EXERCISE DIRECTIONS: Could you repeat the items word for word, beginning at the line that contains "Describe the element at coordinates (454, 718)" and ending after the line that contains "I want to click"? Omit the pictures from your answer.

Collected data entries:
-- Opening Marker --
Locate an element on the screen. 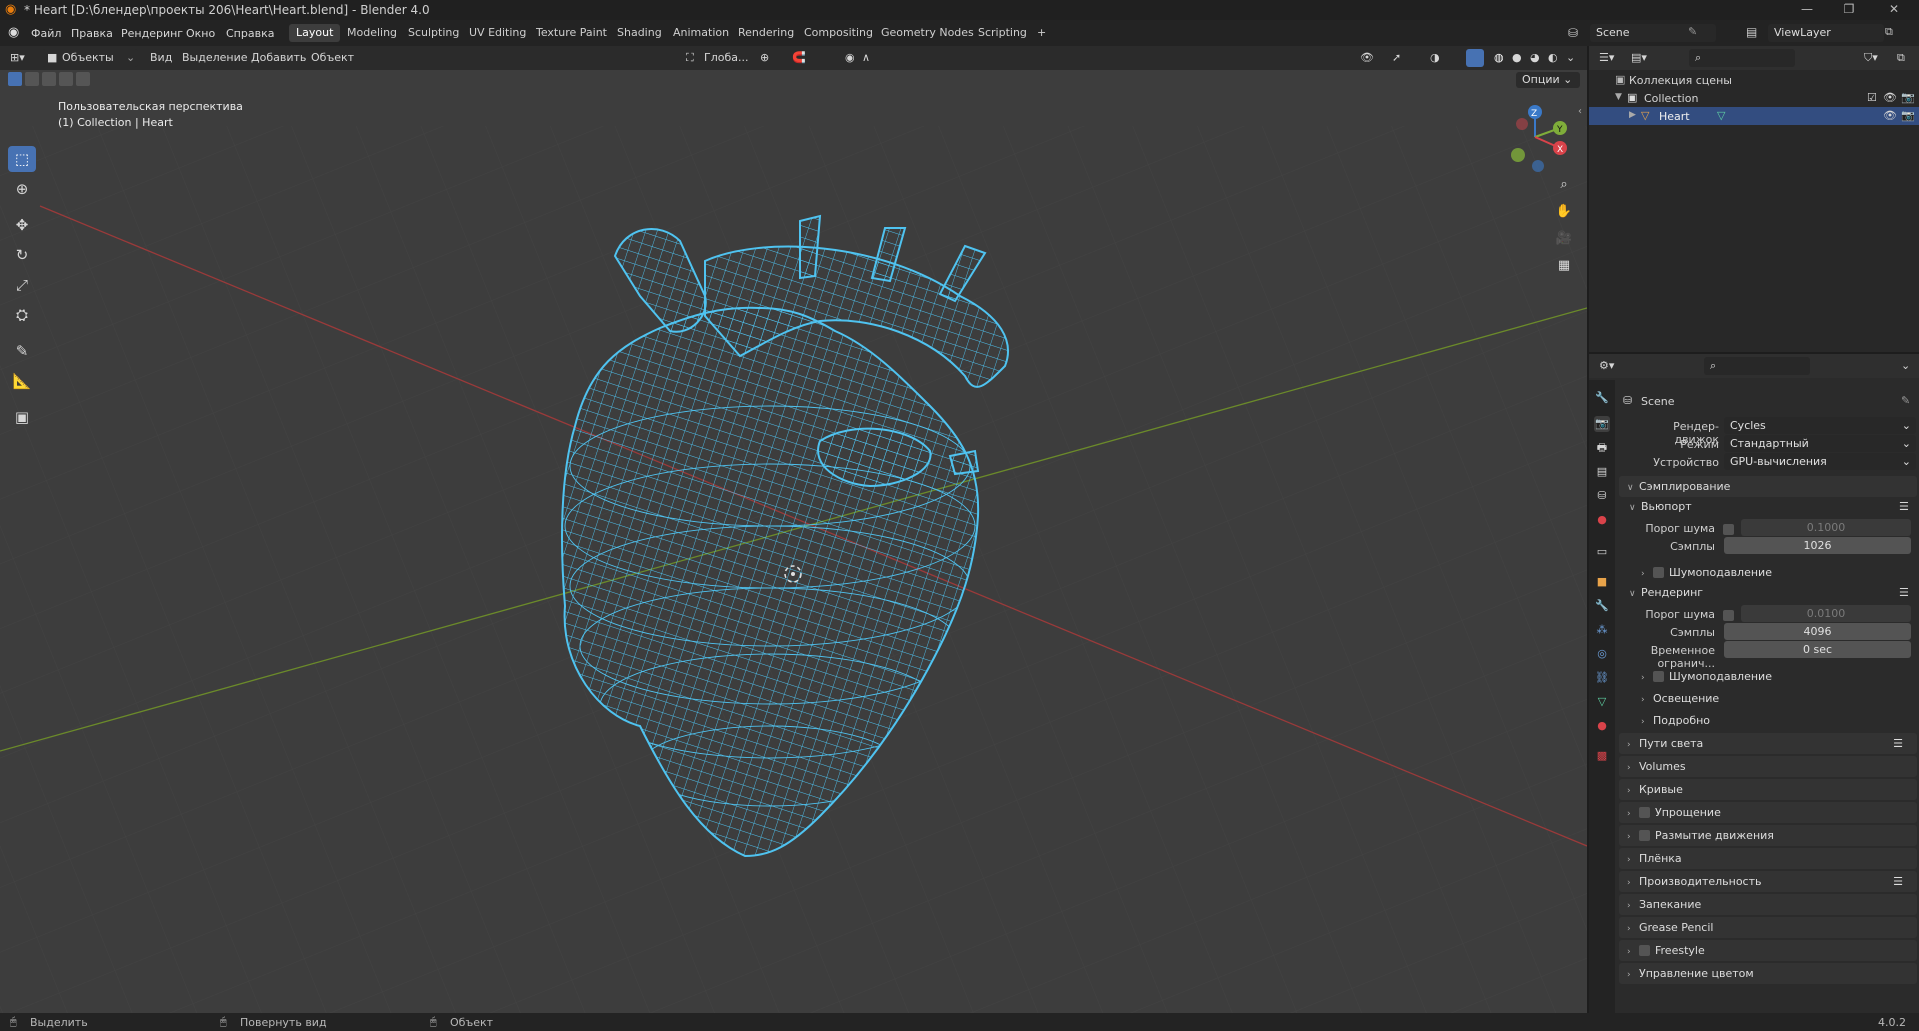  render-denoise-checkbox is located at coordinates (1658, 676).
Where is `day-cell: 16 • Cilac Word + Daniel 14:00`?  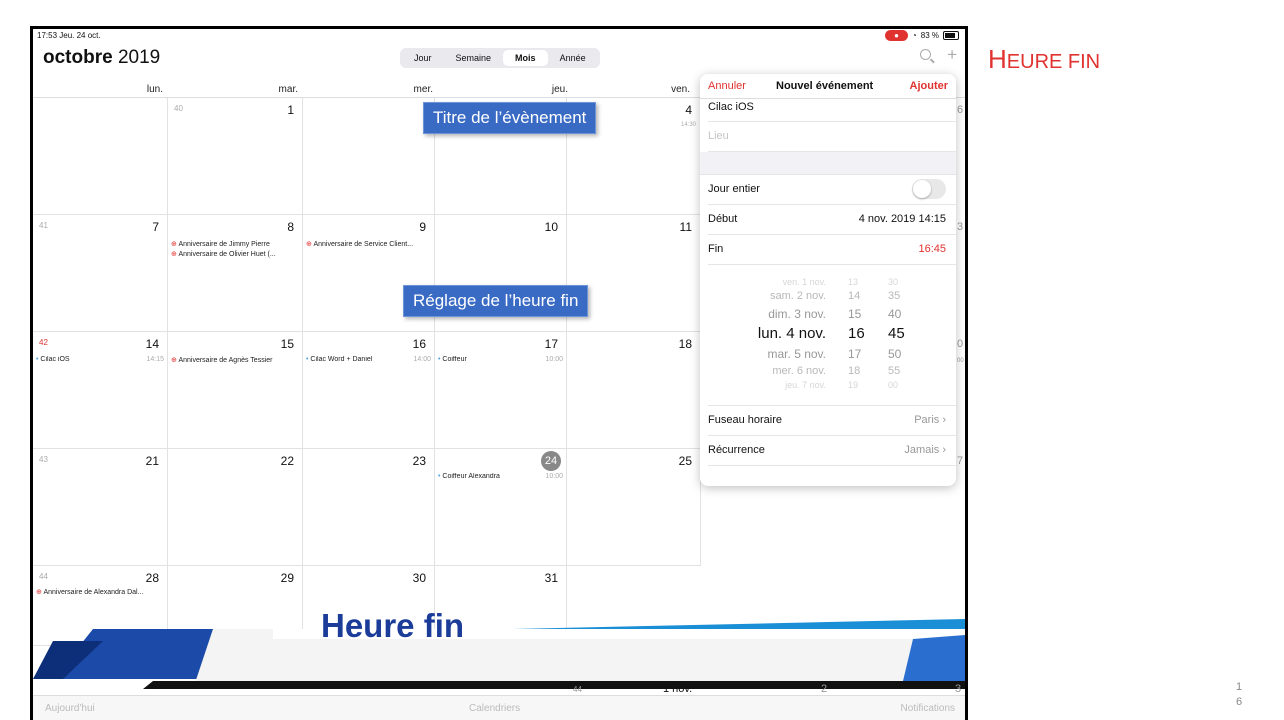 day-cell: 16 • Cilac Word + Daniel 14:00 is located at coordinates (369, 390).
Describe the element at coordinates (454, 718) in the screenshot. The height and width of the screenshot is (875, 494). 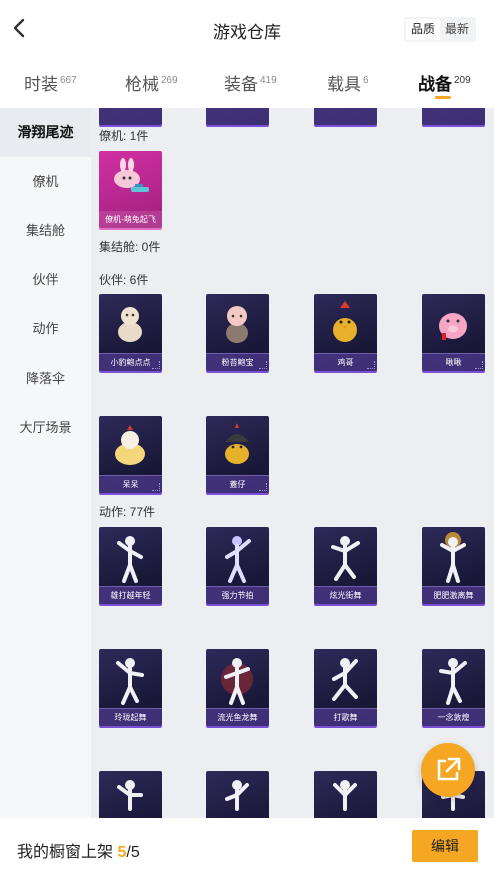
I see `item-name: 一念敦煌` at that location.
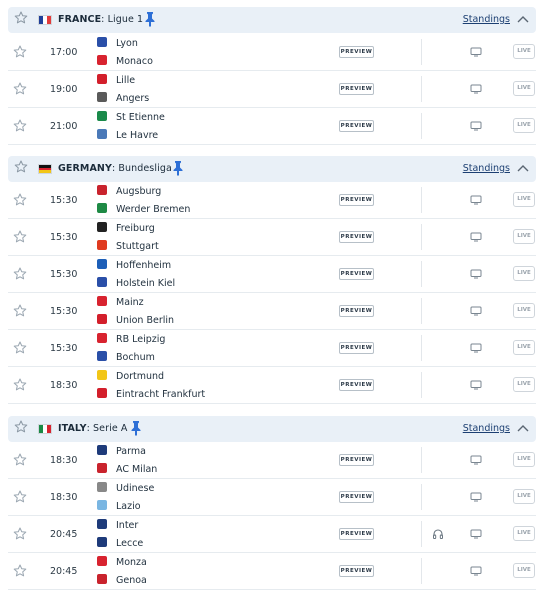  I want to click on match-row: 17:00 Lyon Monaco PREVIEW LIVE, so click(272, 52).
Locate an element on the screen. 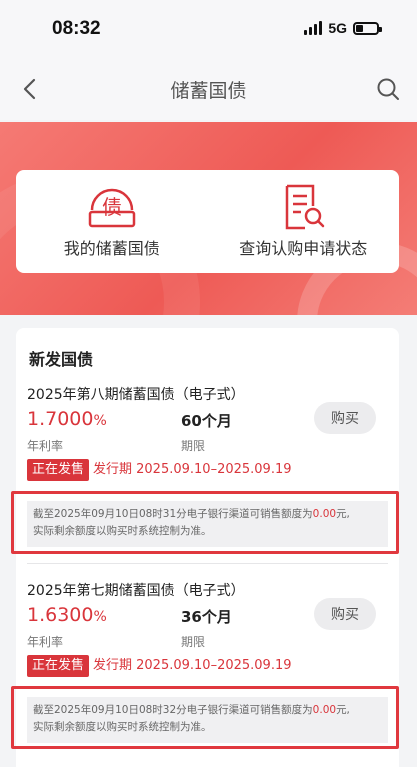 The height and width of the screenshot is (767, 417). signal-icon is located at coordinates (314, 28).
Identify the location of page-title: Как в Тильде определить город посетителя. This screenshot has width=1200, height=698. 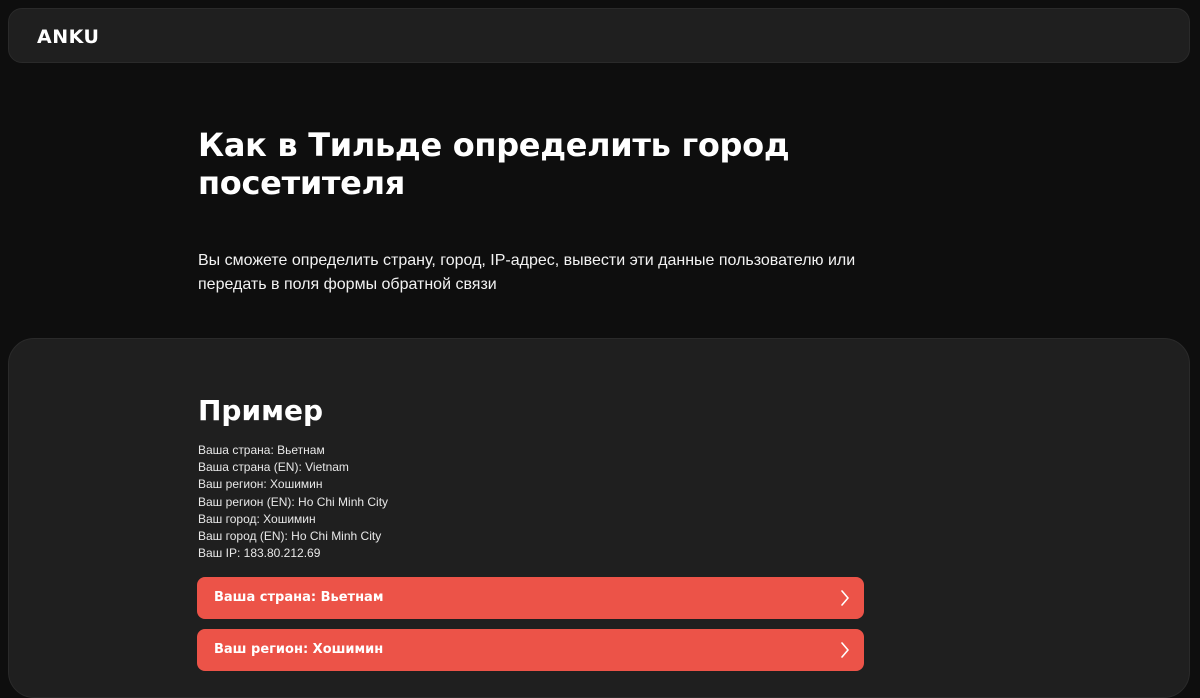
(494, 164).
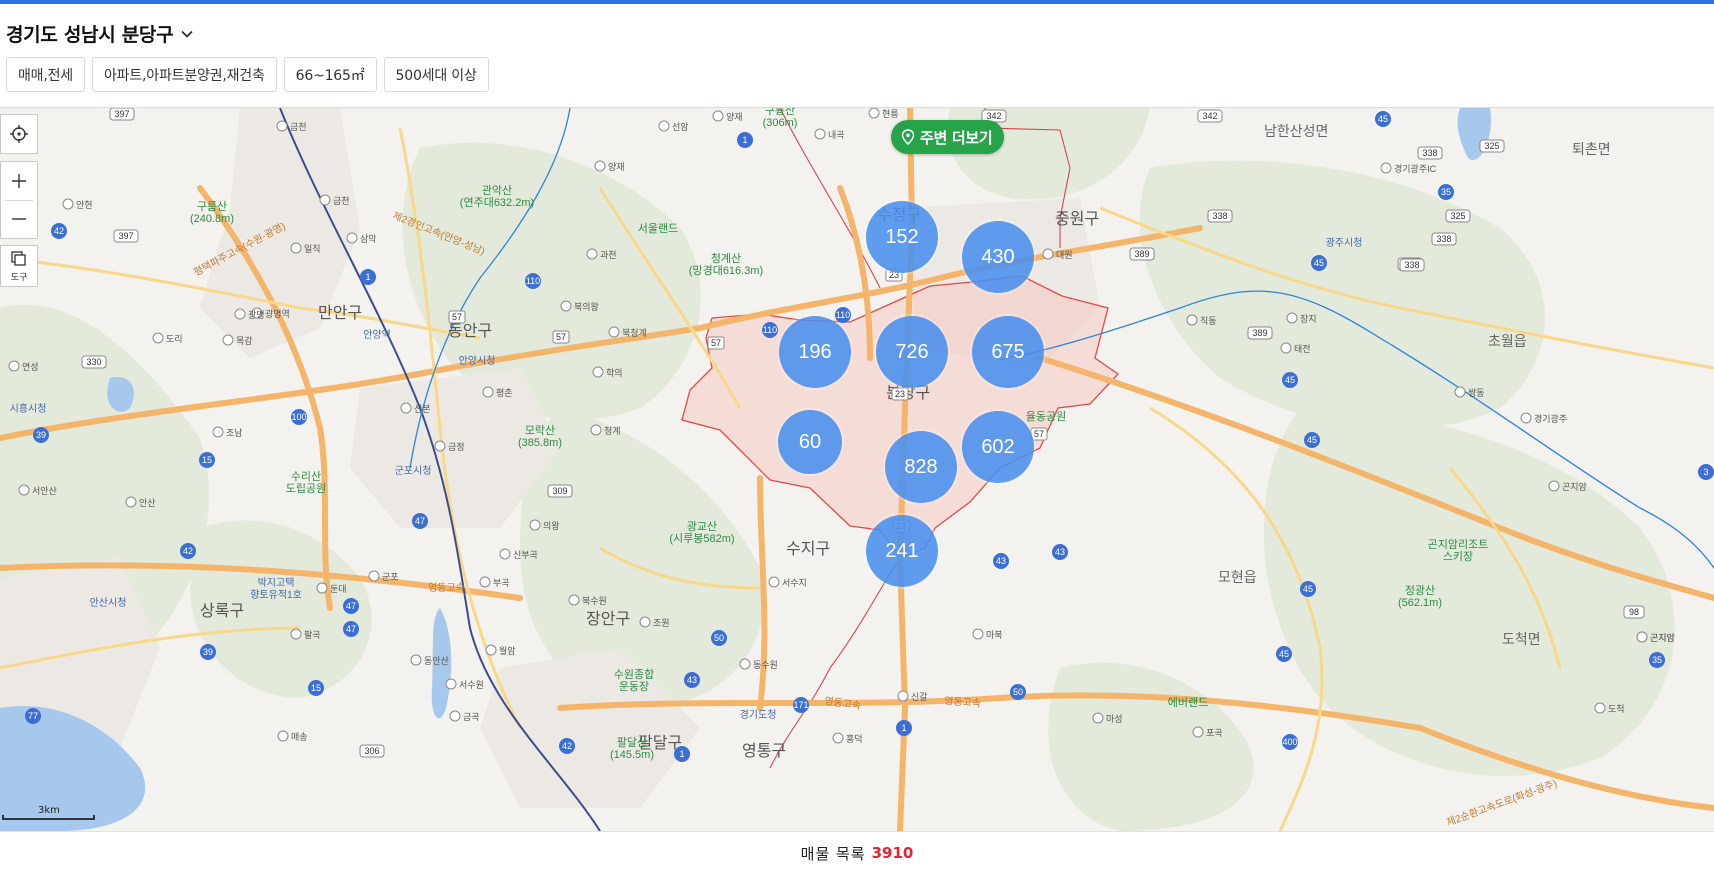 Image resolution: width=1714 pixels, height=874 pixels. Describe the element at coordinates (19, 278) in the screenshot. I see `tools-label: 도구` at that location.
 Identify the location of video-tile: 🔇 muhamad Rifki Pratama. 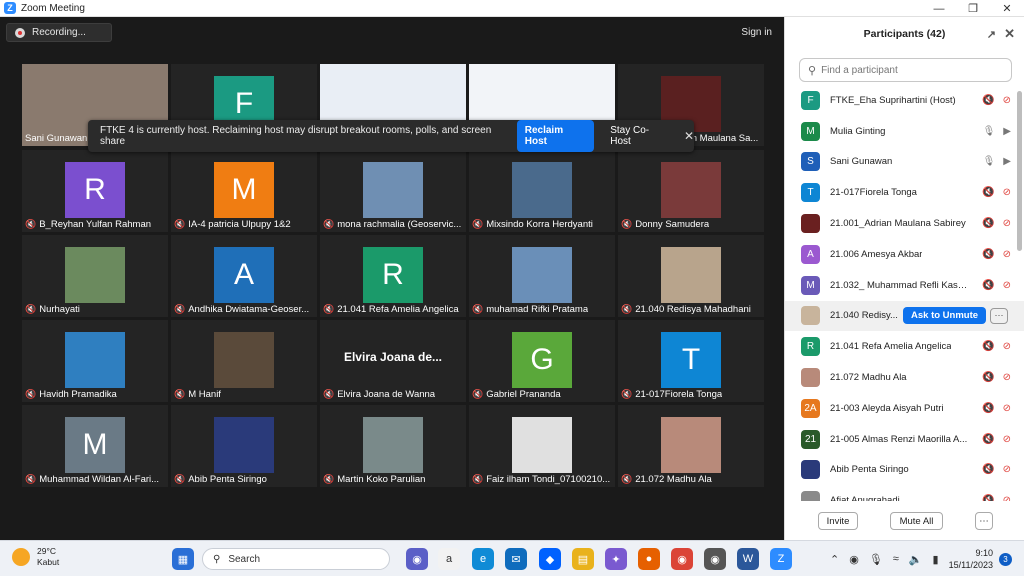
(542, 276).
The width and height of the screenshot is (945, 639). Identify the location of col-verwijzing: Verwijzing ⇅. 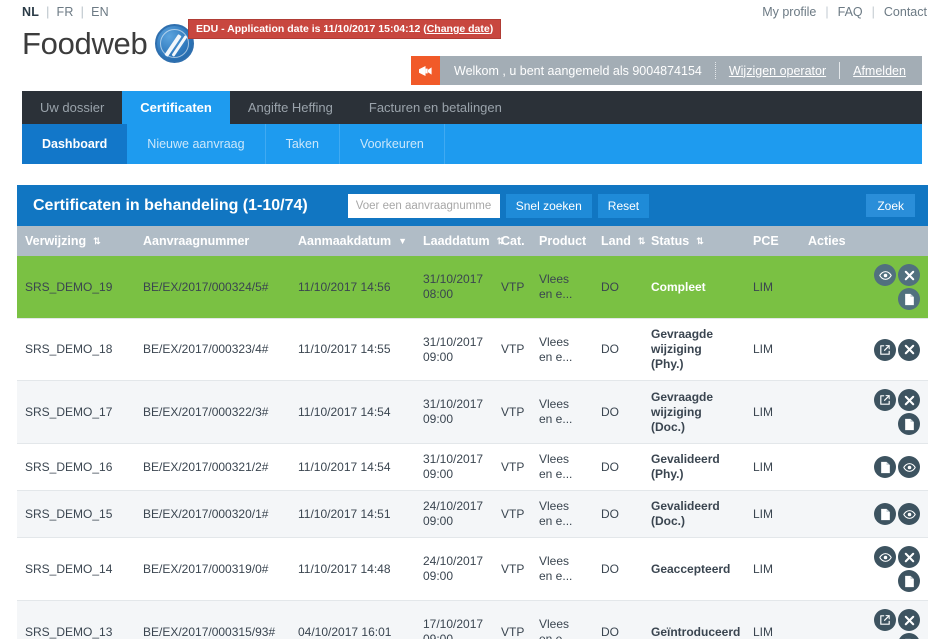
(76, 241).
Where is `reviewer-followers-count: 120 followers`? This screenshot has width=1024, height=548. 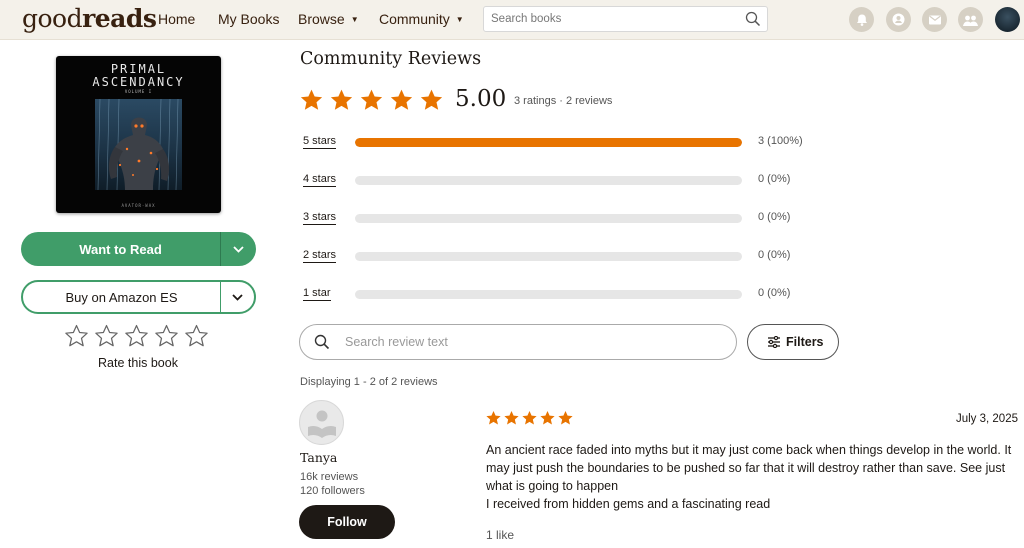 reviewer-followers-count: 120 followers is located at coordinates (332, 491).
-- Closing Marker --
YOUR RESPONSE:
Describe the element at coordinates (454, 718) in the screenshot. The height and width of the screenshot is (875, 494). 
I see `item-name: 一念敦煌` at that location.
  I want to click on match-row: 17:00 Lyon Monaco PREVIEW LIVE, so click(272, 52).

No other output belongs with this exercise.